Eliminating Critical Run-Time Errors Embedded Code

Presented by: The MathWorks

Increasing software content and complexity in today’s embedded devices amplifies the risk of failure and complicates the process of achieving high confidence in safety and reliability. Traditional software testing methods are limited in scope and static analysis based testing produce high rates of false positives. Formal methods based abstract interpretation is quickly becoming the solution of choice, because it proves the absence of a defined set of run-time errors in code. By verifying code to be free of fatal run-time errors such as under/overflows, out-of-bounds array index, illegal pointer de-referencing and other run-time errors, software and quality engineering teams are able to improve the overall reliability of software. Learn how these new techniques can be applied to the development of critical embedded applications where software quality is at stake.

01:30 pm – 02:15 pm

Static Analysis for Safety Critical (FAA DO-178B) & Software Assurance (CERT-C) Applications

Presented by: John Bluestein, FAE – PRQA Programming Research

FAA DO-178B safety critical applications must follow rigorous software processes. CERT-C is a secure coding standard published by Software Engineering Institute, Carnegie Mellon. See how to obtain DO-178B static analysis credit using automated static analysis tools and how to comply with the static analyzable rule in the CERT-C standard.

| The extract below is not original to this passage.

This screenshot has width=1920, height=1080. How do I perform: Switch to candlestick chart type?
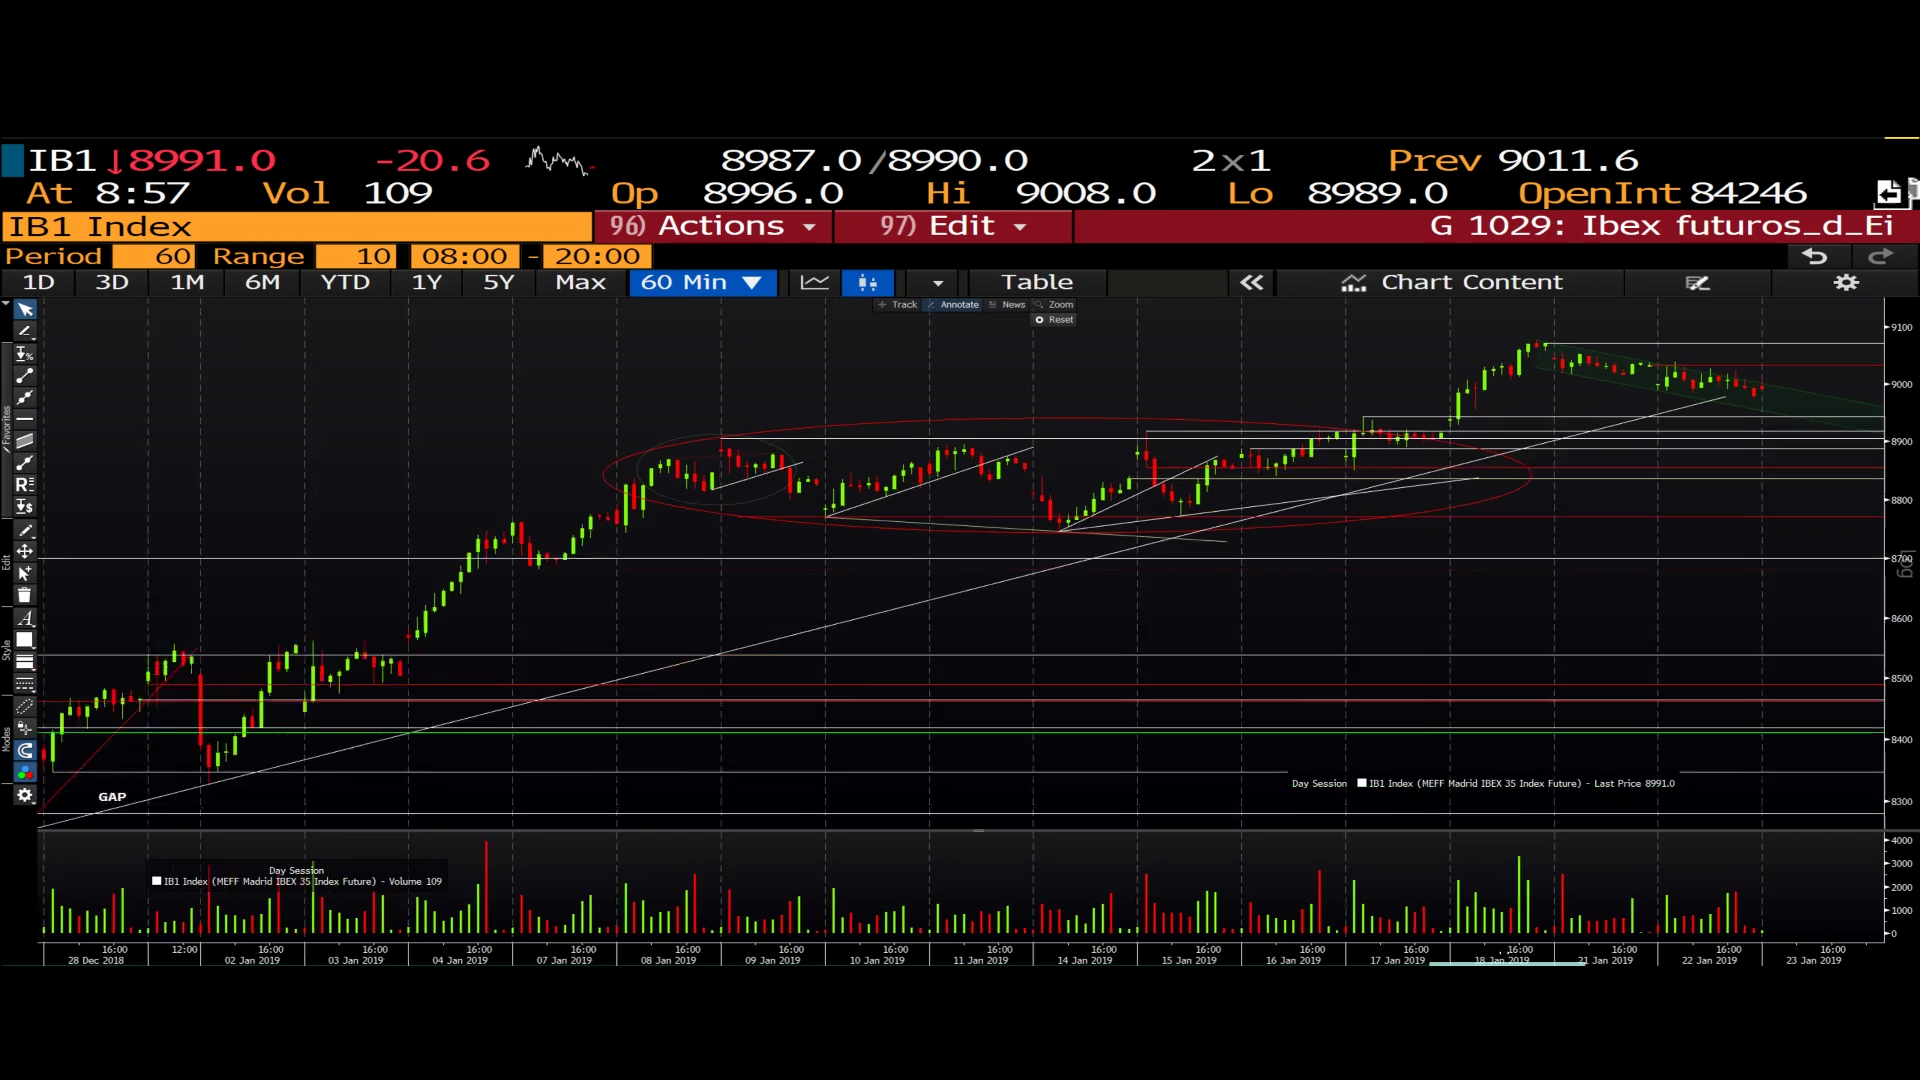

Model-Based Design for Signal Processing Applications

Presented by: The MathWorks

We will explore the Model-Based Design approach to design, simulate and deploy algorithms to embedded processors using automatic code generation. We will use examples for an acoustic noise cancellation system (using a LMS algorithm) and a 3-Band a parametric equalizer utilizing IIR filters to demonstrate how to easily convert floating point models to fixed-point, and deploy the model s to a DSP. Along the way we will show how to verify the models and the generated code against a golden reference.

Increasing Software Reliability, Maintainability and Security through Integrated Static and Dynamic Analysis

Presented by: Nat Hillary, Field Applications Engineer, – LDRA Technology Inc.

Through the last number of years we have seen the emergence of static and dynamic analysis techniques as accepted methods of increasing embedded software quality, security, and reliability. We will look at various static analysis techniques (standards compliance, complexity analysis, run-time error analysis) and dynamic analysis techniques (functional, system and unit test, structural coverage analysis, modeling) and show how applying the results of both static and dynamic analysis provides far more value than either one alone. Key to this increased value is traceability: the ability to apply results of these various analysis techniques to requirements at both high and low levels throughout the development lifecycle creates actionable status data usable by management to assess embedded software projects. Finally, we will look at methods of automating the various analyses and establishing the traceability of analysis results at various phases within the development lifecycle.